### Required work
Recast the records as a numbered list, leaving out blank lines, for only the part that opens with the line containing "You are a computer-use agent. Screen dimensions: 579x524" and closes with the line containing "pyautogui.click(x=126, y=280)", both lines included.

### Exercise material
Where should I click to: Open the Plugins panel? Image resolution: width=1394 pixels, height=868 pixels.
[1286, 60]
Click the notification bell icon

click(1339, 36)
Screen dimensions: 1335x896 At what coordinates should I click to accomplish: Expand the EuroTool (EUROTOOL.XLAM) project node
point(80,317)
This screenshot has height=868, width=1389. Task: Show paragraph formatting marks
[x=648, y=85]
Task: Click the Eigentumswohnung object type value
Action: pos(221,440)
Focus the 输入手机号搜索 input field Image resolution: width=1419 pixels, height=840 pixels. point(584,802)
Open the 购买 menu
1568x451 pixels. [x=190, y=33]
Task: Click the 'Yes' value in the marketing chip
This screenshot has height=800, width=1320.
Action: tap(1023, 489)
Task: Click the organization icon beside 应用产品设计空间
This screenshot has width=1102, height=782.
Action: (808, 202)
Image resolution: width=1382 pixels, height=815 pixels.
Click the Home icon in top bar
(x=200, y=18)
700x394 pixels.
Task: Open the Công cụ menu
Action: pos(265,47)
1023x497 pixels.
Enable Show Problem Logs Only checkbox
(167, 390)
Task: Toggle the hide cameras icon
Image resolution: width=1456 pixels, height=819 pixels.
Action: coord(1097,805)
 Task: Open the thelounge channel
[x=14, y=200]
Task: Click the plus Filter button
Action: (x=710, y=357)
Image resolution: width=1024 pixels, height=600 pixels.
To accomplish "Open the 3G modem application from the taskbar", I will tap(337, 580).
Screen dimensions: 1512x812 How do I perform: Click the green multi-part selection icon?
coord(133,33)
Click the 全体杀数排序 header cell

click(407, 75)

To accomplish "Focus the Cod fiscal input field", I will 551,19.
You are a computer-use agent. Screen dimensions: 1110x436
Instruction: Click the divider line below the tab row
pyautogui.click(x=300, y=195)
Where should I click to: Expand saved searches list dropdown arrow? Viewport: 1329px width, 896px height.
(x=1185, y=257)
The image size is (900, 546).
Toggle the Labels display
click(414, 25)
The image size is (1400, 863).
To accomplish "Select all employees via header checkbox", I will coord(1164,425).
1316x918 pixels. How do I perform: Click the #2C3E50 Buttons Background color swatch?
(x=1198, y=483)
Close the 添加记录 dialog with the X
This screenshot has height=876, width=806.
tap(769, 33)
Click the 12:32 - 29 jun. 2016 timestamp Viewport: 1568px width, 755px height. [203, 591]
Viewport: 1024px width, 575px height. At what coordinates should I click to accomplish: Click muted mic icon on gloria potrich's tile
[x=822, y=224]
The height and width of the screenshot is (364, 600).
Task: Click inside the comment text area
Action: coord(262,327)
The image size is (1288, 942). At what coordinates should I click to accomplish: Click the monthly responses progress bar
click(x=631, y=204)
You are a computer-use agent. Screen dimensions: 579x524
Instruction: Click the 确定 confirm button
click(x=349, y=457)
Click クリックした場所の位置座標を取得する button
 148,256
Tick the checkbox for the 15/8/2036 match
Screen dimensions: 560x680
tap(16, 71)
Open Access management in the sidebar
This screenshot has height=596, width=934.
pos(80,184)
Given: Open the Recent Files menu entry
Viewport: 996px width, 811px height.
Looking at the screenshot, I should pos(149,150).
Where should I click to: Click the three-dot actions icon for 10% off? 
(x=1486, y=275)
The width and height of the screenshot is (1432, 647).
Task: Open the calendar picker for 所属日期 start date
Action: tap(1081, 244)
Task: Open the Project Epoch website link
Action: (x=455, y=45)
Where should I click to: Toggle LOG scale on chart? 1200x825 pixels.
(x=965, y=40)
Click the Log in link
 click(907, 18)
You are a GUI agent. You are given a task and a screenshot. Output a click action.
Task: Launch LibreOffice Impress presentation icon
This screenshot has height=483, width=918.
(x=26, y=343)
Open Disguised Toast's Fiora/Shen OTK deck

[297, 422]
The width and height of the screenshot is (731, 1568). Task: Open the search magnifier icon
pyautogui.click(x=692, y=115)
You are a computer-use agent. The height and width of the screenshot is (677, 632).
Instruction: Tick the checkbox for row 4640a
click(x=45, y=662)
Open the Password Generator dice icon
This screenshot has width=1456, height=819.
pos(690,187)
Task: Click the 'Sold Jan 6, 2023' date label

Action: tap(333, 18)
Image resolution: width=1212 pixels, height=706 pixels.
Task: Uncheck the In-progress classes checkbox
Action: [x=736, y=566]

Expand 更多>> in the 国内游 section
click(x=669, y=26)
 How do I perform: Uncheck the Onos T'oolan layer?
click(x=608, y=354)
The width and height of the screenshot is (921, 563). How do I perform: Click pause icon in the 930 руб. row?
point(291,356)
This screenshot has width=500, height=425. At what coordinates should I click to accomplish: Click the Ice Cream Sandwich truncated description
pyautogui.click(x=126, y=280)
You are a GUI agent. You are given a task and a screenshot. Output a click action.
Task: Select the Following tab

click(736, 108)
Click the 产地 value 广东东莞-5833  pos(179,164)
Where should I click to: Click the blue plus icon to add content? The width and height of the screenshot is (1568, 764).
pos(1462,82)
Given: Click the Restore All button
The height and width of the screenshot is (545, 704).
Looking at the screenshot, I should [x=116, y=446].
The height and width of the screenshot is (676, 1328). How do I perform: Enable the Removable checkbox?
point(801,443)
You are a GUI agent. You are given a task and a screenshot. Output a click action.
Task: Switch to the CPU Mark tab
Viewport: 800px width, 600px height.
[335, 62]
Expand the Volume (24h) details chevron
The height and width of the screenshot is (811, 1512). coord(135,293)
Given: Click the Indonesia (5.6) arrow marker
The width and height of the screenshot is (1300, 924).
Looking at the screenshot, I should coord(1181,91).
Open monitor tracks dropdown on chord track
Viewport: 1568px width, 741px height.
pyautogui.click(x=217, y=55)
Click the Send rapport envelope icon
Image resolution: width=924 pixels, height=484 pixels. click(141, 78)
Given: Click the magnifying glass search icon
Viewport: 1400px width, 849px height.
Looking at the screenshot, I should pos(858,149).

### Final result
1. You are a computer-use agent. Screen dimensions: 579x524
2. Instruction: Click the 确定 confirm button
3. click(x=349, y=457)
4. Click クリックした場所の位置座標を取得する button
5.  148,256
6. Tick the checkbox for the 15/8/2036 match
7. Screen dimensions: 560x680
8. tap(16, 71)
9. Open Access management in the sidebar
10. This screenshot has height=596, width=934.
11. pos(80,184)
12. Given: Open the Recent Files menu entry
13. Viewport: 996px width, 811px height.
14. Looking at the screenshot, I should pos(149,150).
15. Where should I click to: Click the three-dot actions icon for 10% off? 
16. (x=1486, y=275)
17. The width and height of the screenshot is (1432, 647).
18. Task: Open the calendar picker for 所属日期 start date
19. Action: tap(1081, 244)
20. Task: Open the Project Epoch website link
21. Action: (x=455, y=45)
22. Where should I click to: Toggle LOG scale on chart? 1200x825 pixels.
23. (x=965, y=40)
24. Click the Log in link
25.  click(907, 18)
26. You are a GUI agent. You are given a task and a screenshot. Output a click action.
27. Task: Launch LibreOffice Impress presentation icon
28. This screenshot has height=483, width=918.
29. (x=26, y=343)
30. Open Disguised Toast's Fiora/Shen OTK deck
31. [297, 422]
32. The width and height of the screenshot is (731, 1568). Task: Open the search magnifier icon
33. pyautogui.click(x=692, y=115)
34. You are a computer-use agent. The height and width of the screenshot is (677, 632).
35. Instruction: Tick the checkbox for row 4640a
36. click(x=45, y=662)
37. Open the Password Generator dice icon
38. This screenshot has width=1456, height=819.
39. pos(690,187)
40. Task: Click the 'Sold Jan 6, 2023' date label
41. Action: tap(333, 18)
42. Image resolution: width=1212 pixels, height=706 pixels.
43. Task: Uncheck the In-progress classes checkbox
44. Action: [x=736, y=566]
45. Expand 更多>> in the 国内游 section
46. click(x=669, y=26)
47.  How do I perform: Uncheck the Onos T'oolan layer?
48. click(x=608, y=354)
49. The width and height of the screenshot is (921, 563). How do I perform: Click pause icon in the 930 руб. row?
50. point(291,356)
51. This screenshot has width=500, height=425. At what coordinates should I click to accomplish: Click the Ice Cream Sandwich truncated description
52. pyautogui.click(x=126, y=280)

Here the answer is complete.